In humans, lifetime estrogen exposure is a known risk factor for breast cancer, with early menarche, late menopause, and hormone replacement therapy (HRT) increasing risk [33
]. Combination HRT, containing both estrogen and progesterone, increases breast cancer risk more than estrogen alone [33
]. In the Women's Health Initiative study, the combination HRT treatment arm was halted after a median treatment of 5.2 years because of increased breast cancer risk, while the estrogen-alone arm ended after a median 6.9 years of treatment due to increased stroke, not breast cancer risk [3
]. The Million Women Study also found a greater increase in breast cancer risk for combination HRT users than in estrogen-only users [34
]. In the ACI rat model, removal of ovaries in the presence of exogenous estrogen does not lead to tumor formation, whereas adding back progesterone and estrogen led to mammary tumor formation [12
]. The similarity to human disease suggests that our model is well suited to study hormone responsive breast cancer.

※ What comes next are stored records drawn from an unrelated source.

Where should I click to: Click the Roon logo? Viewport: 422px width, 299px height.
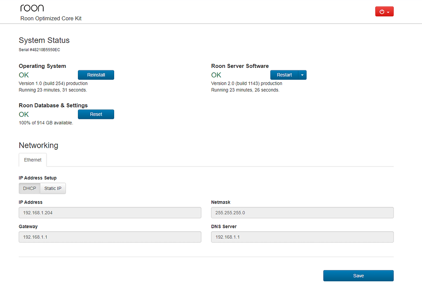[x=32, y=7]
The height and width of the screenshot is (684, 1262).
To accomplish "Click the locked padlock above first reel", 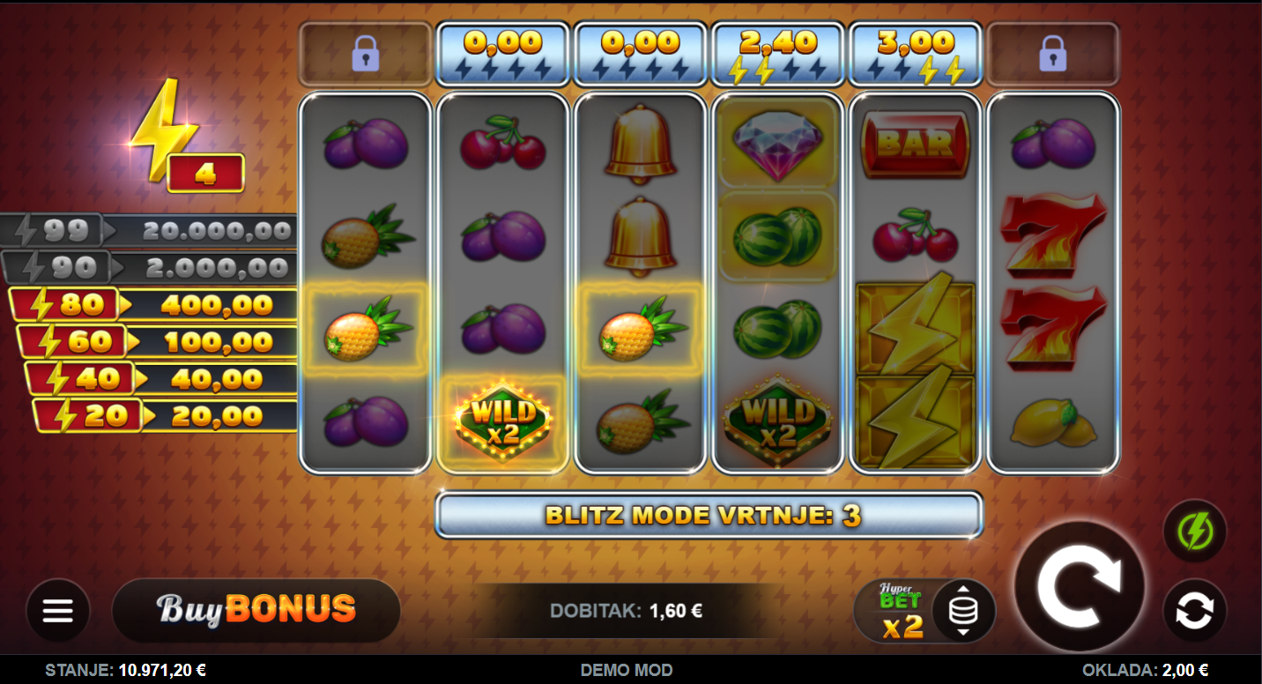I will (366, 54).
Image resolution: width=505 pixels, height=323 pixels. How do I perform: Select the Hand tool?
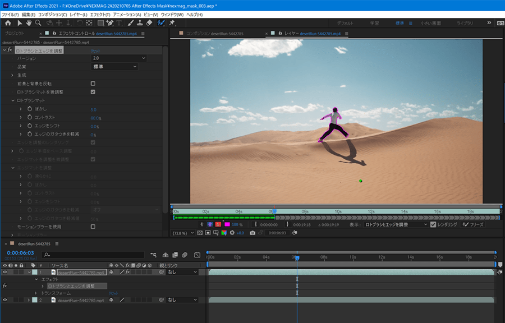click(x=29, y=23)
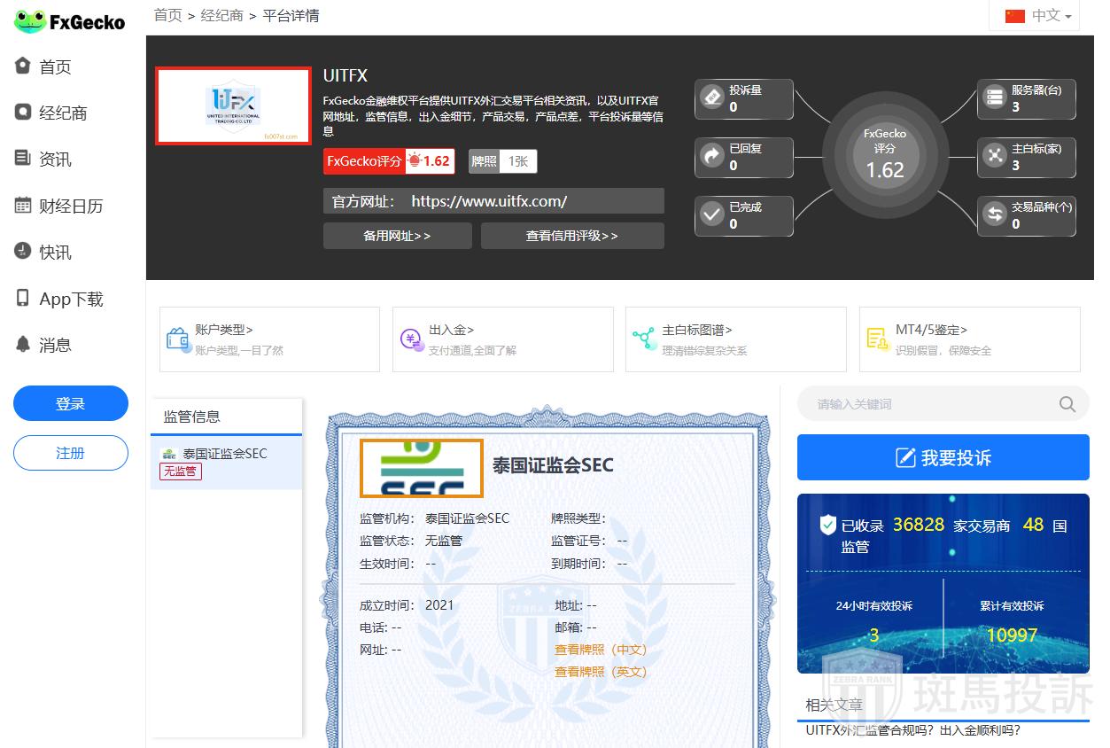Click the search magnifier icon
The image size is (1110, 748).
[x=1067, y=404]
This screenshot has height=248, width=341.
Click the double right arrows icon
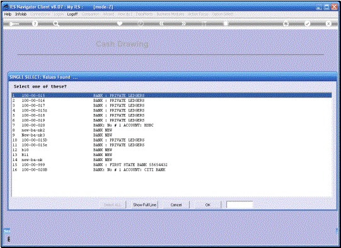click(183, 23)
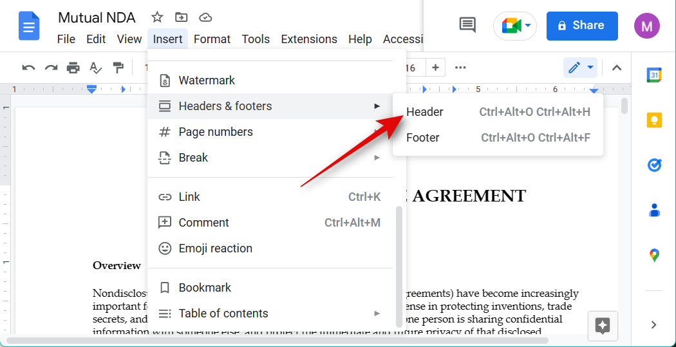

ERBB2 overexpression is associated with tumor relapse and poor survival [35
]. While Erbb2 was expressed in both benign and malignant mammary tissue, we did not find upregulation in cancer tissue. Erbb2 is encoded on rat chromosome 10, which is duplicated in 15% of ACI mammary tumors [16
]. Thus, we cannot exclude the possibility that Erbb2 overexpression might have been observed if more tumors were analyzed, and/or if mRNA or protein expression were quantified, rather than assessing expression by measuring percent Erbb2-positive cells.
The anti-inflammatory drug celecoxib, a selective COX-2 inhibitor, reduces breast cancer risk [36
]. COX-2 breast cancer expression is associated with unfavorable outcome, and is more common in breast cancers with poor prognosis [24
]. We observed a low degree of Cox-2 expression in cancer and non-cancer mammary tissue, consistent with the idea that ours is a model of breast cancer with good prognosis.
In summary, we demonstrate by physical examination and by MRI imaging that a lower dose than generally used of E2 leads to mammary tumor formation in 100% of ACI.COP-Ept2 rats, although with a prolonged latency compared to the higher dose. Tamoxifen induces rapid regression of E2-induced mammary cancers in the rats. The tumors overexpress ERα and PR, but not Erbb2 nor Cox-2. Based on biochemical and morphological characteristics, this model is most representative of hormone responsive breast cancers.